» **Pixel coordinate grounding data**
────────────────

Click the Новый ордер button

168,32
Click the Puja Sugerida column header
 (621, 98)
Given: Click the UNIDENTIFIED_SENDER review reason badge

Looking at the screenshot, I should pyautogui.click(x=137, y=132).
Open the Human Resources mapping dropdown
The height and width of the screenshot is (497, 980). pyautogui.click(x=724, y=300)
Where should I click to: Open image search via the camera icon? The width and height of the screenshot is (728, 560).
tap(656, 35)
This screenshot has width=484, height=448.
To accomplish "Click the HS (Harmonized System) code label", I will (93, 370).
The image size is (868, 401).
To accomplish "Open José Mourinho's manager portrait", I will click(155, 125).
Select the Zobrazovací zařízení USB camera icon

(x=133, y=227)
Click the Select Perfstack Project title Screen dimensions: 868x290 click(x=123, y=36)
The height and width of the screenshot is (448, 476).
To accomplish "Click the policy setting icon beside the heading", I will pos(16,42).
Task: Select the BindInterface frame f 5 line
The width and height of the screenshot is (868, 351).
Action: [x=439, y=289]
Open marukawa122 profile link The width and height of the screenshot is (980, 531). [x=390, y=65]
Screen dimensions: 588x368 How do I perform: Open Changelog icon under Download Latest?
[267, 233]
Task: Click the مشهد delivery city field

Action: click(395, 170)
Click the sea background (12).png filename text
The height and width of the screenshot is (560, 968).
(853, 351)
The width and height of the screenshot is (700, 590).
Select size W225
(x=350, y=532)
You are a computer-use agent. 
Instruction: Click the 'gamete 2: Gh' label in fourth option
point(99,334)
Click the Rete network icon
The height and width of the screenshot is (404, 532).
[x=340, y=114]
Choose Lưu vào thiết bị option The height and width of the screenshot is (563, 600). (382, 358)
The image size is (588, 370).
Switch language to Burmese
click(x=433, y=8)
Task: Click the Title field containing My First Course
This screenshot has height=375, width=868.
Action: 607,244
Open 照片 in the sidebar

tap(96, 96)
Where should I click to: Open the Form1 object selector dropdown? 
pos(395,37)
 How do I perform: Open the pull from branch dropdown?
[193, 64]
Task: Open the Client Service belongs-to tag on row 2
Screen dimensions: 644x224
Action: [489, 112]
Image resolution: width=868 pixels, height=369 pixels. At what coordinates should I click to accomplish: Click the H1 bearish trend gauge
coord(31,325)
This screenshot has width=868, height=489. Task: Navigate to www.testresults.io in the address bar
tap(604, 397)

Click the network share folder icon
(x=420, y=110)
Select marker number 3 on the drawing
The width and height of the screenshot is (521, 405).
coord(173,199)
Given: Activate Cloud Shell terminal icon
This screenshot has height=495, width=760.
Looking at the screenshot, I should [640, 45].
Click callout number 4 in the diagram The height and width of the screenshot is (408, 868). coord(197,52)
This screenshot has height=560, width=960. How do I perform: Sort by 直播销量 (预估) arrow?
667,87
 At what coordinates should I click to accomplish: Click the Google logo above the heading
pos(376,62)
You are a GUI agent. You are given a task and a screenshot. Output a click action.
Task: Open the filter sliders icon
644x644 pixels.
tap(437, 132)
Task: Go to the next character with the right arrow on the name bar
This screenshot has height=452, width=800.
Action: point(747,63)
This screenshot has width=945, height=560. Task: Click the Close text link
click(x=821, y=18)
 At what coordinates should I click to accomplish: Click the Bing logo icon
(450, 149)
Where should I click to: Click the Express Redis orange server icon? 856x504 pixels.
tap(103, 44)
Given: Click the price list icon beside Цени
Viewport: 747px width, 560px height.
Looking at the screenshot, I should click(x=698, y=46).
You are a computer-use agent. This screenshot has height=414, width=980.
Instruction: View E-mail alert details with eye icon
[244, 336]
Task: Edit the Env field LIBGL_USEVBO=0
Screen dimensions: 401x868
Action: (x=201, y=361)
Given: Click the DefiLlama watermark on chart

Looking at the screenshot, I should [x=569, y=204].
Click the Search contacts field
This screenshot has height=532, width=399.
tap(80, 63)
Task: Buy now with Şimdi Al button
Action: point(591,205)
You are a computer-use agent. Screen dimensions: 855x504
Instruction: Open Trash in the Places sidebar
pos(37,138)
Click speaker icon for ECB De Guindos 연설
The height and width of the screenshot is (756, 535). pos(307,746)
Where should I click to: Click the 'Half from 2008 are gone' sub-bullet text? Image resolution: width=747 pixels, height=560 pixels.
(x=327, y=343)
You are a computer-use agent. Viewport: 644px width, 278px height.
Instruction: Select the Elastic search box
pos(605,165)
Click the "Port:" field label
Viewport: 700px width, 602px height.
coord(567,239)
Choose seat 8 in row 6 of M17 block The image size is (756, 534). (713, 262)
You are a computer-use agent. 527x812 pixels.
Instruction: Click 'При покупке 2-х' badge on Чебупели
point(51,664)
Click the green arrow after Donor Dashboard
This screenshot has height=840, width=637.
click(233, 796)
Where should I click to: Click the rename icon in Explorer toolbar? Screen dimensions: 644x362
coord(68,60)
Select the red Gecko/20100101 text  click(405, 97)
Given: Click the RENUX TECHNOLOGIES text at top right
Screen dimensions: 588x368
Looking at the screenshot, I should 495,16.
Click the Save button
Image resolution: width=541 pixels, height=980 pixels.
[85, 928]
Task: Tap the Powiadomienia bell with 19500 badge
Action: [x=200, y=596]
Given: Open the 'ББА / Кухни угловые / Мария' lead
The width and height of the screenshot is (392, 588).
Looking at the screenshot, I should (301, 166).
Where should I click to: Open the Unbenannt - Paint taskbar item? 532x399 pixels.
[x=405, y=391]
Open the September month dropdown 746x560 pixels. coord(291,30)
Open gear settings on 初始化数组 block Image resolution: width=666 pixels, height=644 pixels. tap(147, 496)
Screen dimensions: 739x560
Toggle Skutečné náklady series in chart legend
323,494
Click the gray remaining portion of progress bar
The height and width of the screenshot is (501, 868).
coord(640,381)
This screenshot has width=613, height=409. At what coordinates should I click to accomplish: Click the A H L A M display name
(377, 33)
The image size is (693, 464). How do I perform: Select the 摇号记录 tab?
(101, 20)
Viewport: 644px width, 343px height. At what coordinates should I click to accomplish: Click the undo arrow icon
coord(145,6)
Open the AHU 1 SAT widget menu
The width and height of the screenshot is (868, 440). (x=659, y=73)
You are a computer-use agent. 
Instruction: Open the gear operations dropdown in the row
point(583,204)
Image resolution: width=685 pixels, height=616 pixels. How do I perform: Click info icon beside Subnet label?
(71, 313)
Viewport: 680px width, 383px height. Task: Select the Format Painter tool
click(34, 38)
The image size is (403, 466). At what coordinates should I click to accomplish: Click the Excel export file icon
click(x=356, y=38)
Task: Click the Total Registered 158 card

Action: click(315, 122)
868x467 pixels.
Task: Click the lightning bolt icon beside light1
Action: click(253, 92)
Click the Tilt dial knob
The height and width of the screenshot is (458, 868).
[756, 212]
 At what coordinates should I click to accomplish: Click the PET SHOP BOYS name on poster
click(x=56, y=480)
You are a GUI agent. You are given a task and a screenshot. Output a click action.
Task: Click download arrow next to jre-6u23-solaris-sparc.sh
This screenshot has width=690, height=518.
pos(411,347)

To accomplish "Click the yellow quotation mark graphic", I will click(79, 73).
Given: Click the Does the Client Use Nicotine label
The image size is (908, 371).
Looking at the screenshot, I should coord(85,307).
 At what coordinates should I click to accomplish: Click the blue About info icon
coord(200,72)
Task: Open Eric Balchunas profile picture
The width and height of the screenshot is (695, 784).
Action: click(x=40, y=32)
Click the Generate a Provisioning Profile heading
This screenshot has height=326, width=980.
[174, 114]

────────────────

» **WORK ORDER**
Please count the lines above containing "next"; number only.

» **TASK OUTPUT**
2